333 words 2 mins read

Architecture for modular frontend applications

Architecture for modular frontend applications

The architecture pattern of microservices is found in many modern system landscapes, offering flexibility for the backend services. The frontend is very often realized as a monolith. Florian Rappl and Lothar Schttner explore microservices and detail an example implementation of a highly modular frontend architecture that mirrors the dynamic of a modern microservices backend.

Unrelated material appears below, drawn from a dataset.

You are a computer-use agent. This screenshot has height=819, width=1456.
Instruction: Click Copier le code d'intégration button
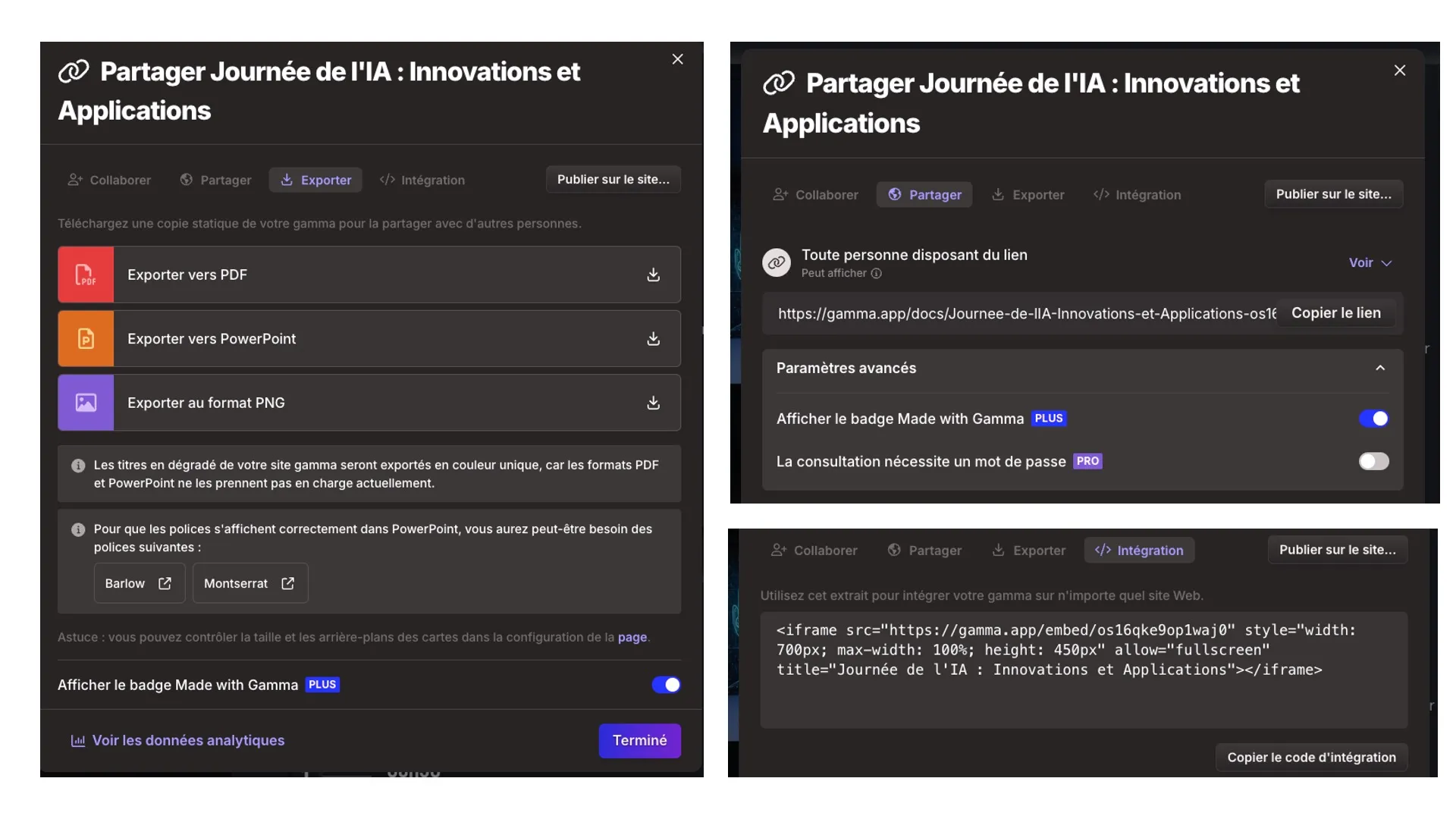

Talk Title Architecture for modular frontend applications
Speakers Florian Rappl (smapiot), Lothar Schöttner (smapiot)
Conference O’Reilly Software Architecture Conference
Conf Tag Engineering the Future of Software
Location Berlin, Germany
Date November 5-7, 2019
URL Talk Page
Slides Talk Slides
Video

The architecture pattern of microservices is found in many modern system landscapes, offering flexibility for the backend services. The frontend is very often realized as a monolith, although ideally, the frontend and backend follow a similar pattern. As a consequence, the user’s experience with microservice backends will no longer be based on a static monolith but rather on a highly flexible frontend. Florian Rappl and Lothar Schöttner explore a framework for implementing a highly flexible solution to integrate decoupled modules into a rich frontend application. The essential building blocks of their framework use Piral as a reference implementation, and one of the building blocks is a dedicated provisioning service, allowing the frontend to fetch modules tailored to the current user content. This service can be used together with feature flags to enable a variety of advanced usage scenarios. They also include the loose coupling of contained layers to provide flexibility for realizing required functionality or advanced tooling for building and publishing feature modules. You’ll also learn how to define a distributed modular frontend architecture, considerations for scalability and development, and how to build and deploy a modular frontend application. The resulting frontend architecture is a perfect fit as a user interface for a microservice backend. On top of the benefits at runtime, the modular architecture comes with efficiency gains for development and operations like splitting up the realization efforts across independent teams or applying individual lifecycles for feature modules.